Intel’s full-year capex expectations were $10.5 billion (+/- $300 million). The high capex is because Intel intends to bring the fourth high volume facility online to drive 22nm production and meet growing demand.

Our Take

Intel reported strong third quarter results with growth expectations for the next quarter better than the preceding five-year average for the December quarter and better than the Zacks Consensus.
We reiterate that the low-power devices currently selling like hot cakes are more dependent than ever on strong server chips. Additionally, data centers are upgrading and Intel’s powerful devices are the obvious choice.

With its tick-tock strategy, we believe that Intel is way ahead of the competition in terms of technology. So its supremacy in servers is likely to be sustained. Additionally, Intel mentioned some encouraging numbers for other data center applications, such as storage, which is very encouraging. We think the move toward cloud computing will particularly benefit the company.

The next segment to consider is corporate buyers that are steadily replacing PC fleets. Intel currently expects that Microsoft Corp’s (MSFT) Windows 8 will again have a positive impact on its revenue, as Intel’s support system, especially for enterprise customers is likely to be better than any competitors building processors on designs from ARM Holdings (ARMH). Intel’s new processor families, its consistent quality and its ability to fulfill orders are likely to tilt the scales in its favor.

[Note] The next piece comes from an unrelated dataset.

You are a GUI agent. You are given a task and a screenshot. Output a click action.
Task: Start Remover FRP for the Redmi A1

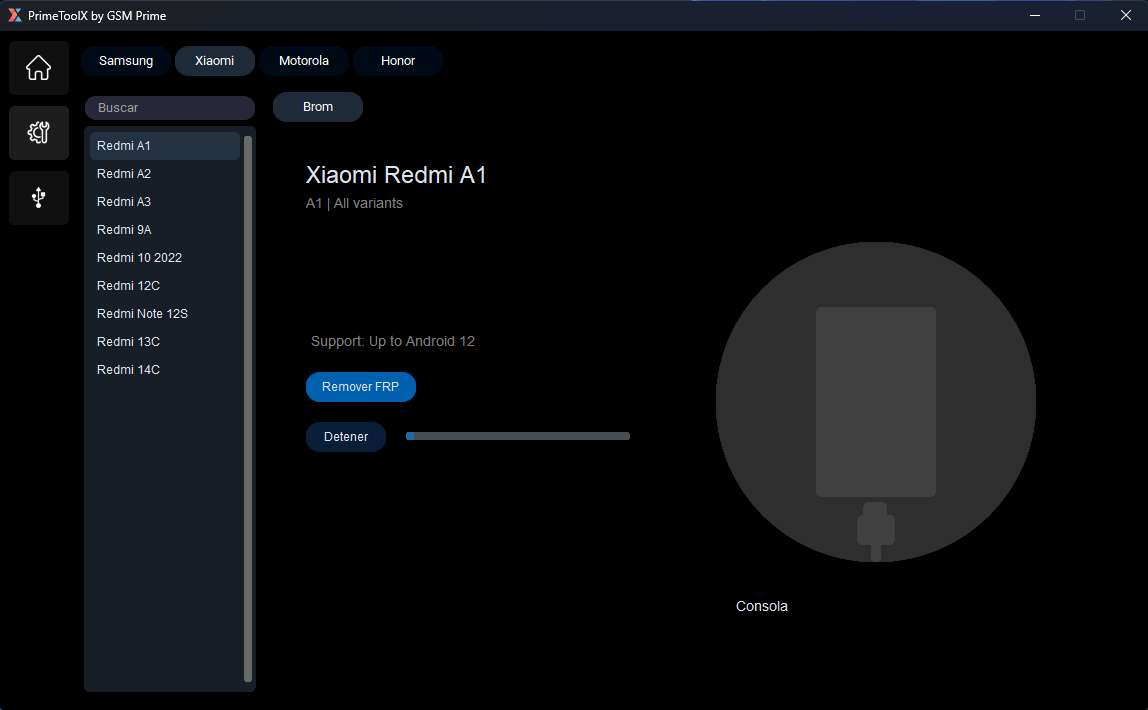coord(360,387)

The sore point for Intel remains the consumer segment, where it appears to be losing ground to ARM-based tablets from Apple Inc. (AAPL). Intel appears to be very much behind in the race, with its Medfield processor remaining to be sampled and unlikely to enter the market until the middle of 2012. Of course, its agreement with Google is expected to hasten adoption of Medfield on Android devices.

While the Ultrabook concept and hardware partnerships are encouraging, there are other factors (mainly features, software) that typically drive growth in a market segment such as this. Intel is focused on the security angle, since awareness and threat of securities have both increased and an Intel-McAfee integrated solution has already launched.

Overall, we feel very much more positive about Intel in the next few quarters, although we expect competition to increase in the days ahead.

Intel shares carry a Zacks #3 Rank, implying a short term Hold recommendation. We also have a long term (3-6 months) rating of Neutral on the shares.